New genomics research conducted by the University of Liverpool will aid in the development and implementation of vaccinations against Shigella—the world’s most common cause of acute diarrhea in children.

Image Credit: University of Liverpool

In low- and middle-income countries (LMICs), Shigella is the most prevalent bacterial cause of severe pediatric diarrhea, and it is becoming more antibiotic resistant. However, there is no widely accessible licensed Shigella vaccine, and one of the core problems in its development is the bacteria’s high genetic and phenotypic variety.

Researchers evaluated whole-genome sequences of 1,246 Shigella samples carefully obtained from seven LMICs to define this diversity, which is crucial for vaccine development and deployment, as well as other aspects of disease prevention. The study was published in the journal Nature Microbiology.

Between 2007 and 2011, the Global Enteric Multicenter Study (GEMS) gathered samples from all four Shigella species, which are S. sonnei, S. flexneri, S. boydii, and S. dysenteriae.

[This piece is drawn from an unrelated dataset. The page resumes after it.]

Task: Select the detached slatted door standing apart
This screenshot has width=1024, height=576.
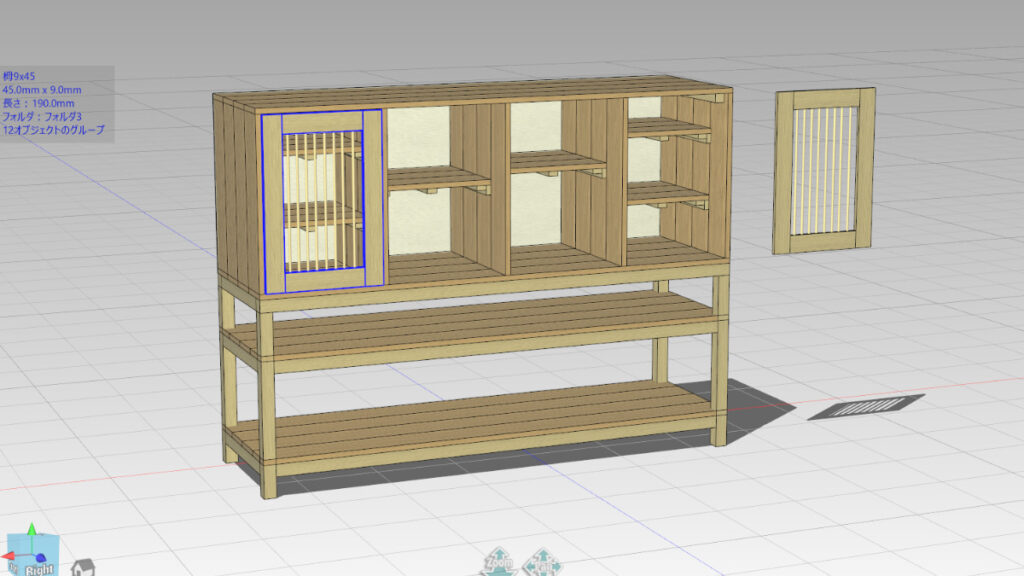Action: click(823, 170)
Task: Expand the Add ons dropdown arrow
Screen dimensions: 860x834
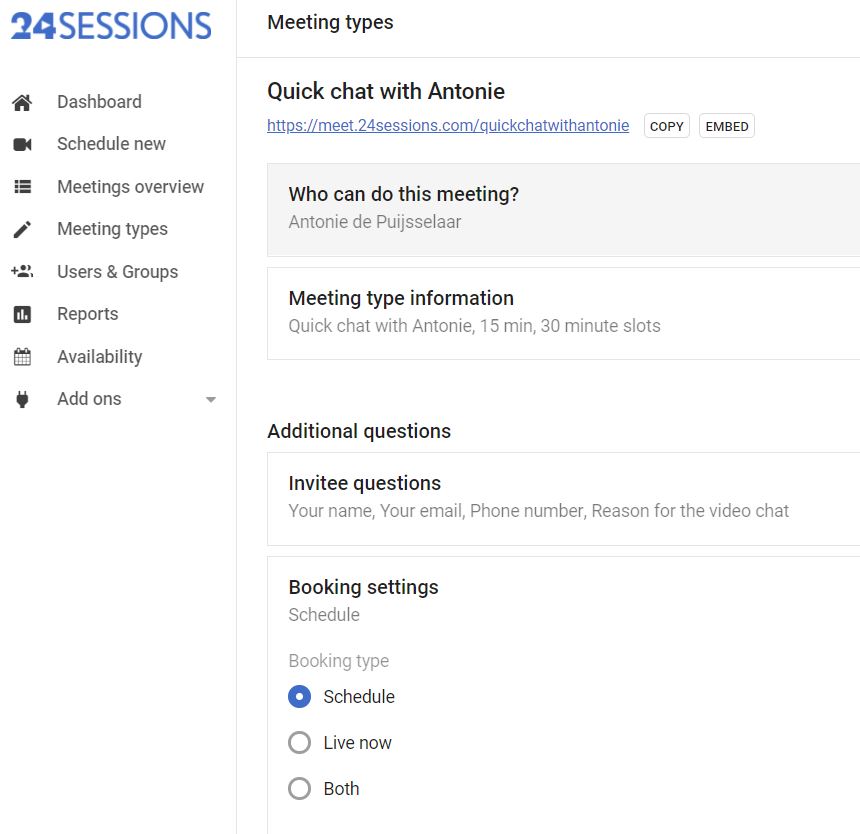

The study focuses on pathogen characteristics that will challenge current vaccine efforts, geographical disparities in Shigella diversity, and antibiotic resistance factors.

According to the research, Shigella sonnei produces at least six times more sickness than other Shigella species in terms of genomic diversity, and S. flexneri’s present diversity and adaptative capacity may produce vaccine evasion mutants in less than six months. The study also found the divergent resistance development to ciprofloxacin, the present WHO-recommended antimicrobial for shigellosis treatment.

Pathogen genomics is a powerful tool that has a wide range of applications to help combat infectious diseases. Through genomic analyses of an epidemiologically representative dataset, we revealed the extent of Shigella population genomic diversity impacting those who are most vulnerable to shigellosis, and the implications that this diversity has on current vaccine strategies.”

Dr Rebecca Bengtsson, University of Liverpool

Bengtsson also led the data analysis of this study.

Several existing vaccine approaches focus on the Shigella serotype, but Shigella has more than 50 serotypes, but these can change quickly, resulting in immune escape variants. Specific-subunit vaccines, which target highly conserved proteins and may provide wide protection, are an appealing alternative and/or complement to this approach, but the degree of antigenic variation in these objectives is uncertain.

The amount and type of variation in antigens, as well as the rate at which they can modify serotypes, were investigated in this study. On the whole, the findings indicate that protein-based antigens provide the most consistent vaccine targets for this globally significant pathogen.

The disease burden and increasing AMR of Shigella call for revision of treatment and management options, and significant momentum has built to rise to this challenge. The genomic diversity in Shigella presents a major hurdle in controlling the disease and we have demonstrated the anticipated pitfalls of current vaccination approaches.”

Dr Kate Baker, University of Liverpool

Dr Kate Baker, who led the study, added, “This highlights the need to consider genomic diversity in vaccine development and treatment plans for Shigella and other pathogens.”